そこでモノをつくる、アート作品自体が目的であるという姿勢から、アート作品がコミュニケーションツールで、コミュニケーションの方が目的、つまり、アート作品をつくるためにアート作品をつくっているのではなく、人とリアルにコミュニケートするためにアートをつくってるんじゃないかと最近、思うんです。

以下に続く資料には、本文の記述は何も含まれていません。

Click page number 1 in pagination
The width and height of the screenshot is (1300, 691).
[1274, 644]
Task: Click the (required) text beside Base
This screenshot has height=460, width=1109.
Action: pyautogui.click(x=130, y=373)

お店の方というのも、実はお金を得るためだけにご商売でモノを売っているのではなくって、お客さんと関わるためにモノを売ってる、と考えられるんじゃないか。逆にそう考えていかないと、誰も幸せになれないんじゃないか。モノをつくることから、関係性をつくることへ、私は移っていったわけで、それがアート・ウォークを行うことになったきっかけといえます。
佐藤:
ボクは作る個人の表現というのは、それぞれに物語があると思うんですが、それはそれぞれの表現に帰依する部分だと思っているんですが、建物にせよ場所にせよ、本来もっている目的というものがあるのあかなと個人的には思っています。たとえば、こちらの建物でいえば、銀行で、銀行という目的をもった建物だったと。場所にせよお店にせよ、何の目的ももたない場所や建物というものはないと思います。もともと何らかの目的をもっていた場所が、本来のその目的を失ったときに意味が変わってしまう。様々な表現者がそこにかかわることで、その場所の意味がまた変わってきたり、その雰囲気がかわったり、それから同じこのジュースでもテーブルの上にあるときと、屋根の上にあるとき、それから海の上に浮かんでいるときと、ある場所によってそこに感じるものというのはもしかしたら違うかもしれないし、その意味も変わるかもしれない。ですから、作品がそこに置かれることによって作品の意味もまたそこで変化するかもしれないですし、場所も意味や雰囲気もまた変わってくるかもしれない。そんなようなことが、それぞれの方の表現行為として、いろんな多様性をそこで見せることができるれば、見る方がいろんなことを感じていただけるんじゃないかと、そういう場所があるということが、非常にいいことじゃないかと思いますので、それを今、門脇さんからお話あったように、コミュニケーションのきっかけにされているとか、「あれ何だべね」みたいなところから話が始まっていきながら、やがてそれが見慣れたものになってくるかもしれないし、もともとの意味というのが変わってくるかもしれないし、また新たな意味がそこに出てくるかもしれない。そんなこととしていろんなことを考えるきっかけとして、作家がどんどんかかわってくるというのは、日常の中に入ってくる刺激物としておもしろいんじゃないかと思いますし、何より今まで見たことなかったとか、そういうことで感想もたれることがおもしろいんじゃないか。見たことないというのをみてもらうことから始まればおもしろいんじゃないか。中で作家さんが、今日来て終わりというんじゃなくて、期間中、何度も来て制作をつづけていたり、内容を変えたりということがあります。ご覧になったとき、それをつくっている作家さんがいたら、声をかけていただいたり、直接「これは何ですか」と聞いていただければ一番いいんじゃないかと思います。そこからコミュニケーションというか、お互いに、そこから話が始まればおもしろいかなと思っています。見て、「うーん」といって腕組してひかれると、お互いにひくと思いますので、はっきりわからなければわからないといって、何だと言っていただければ一番いいんじゃないかなと思います。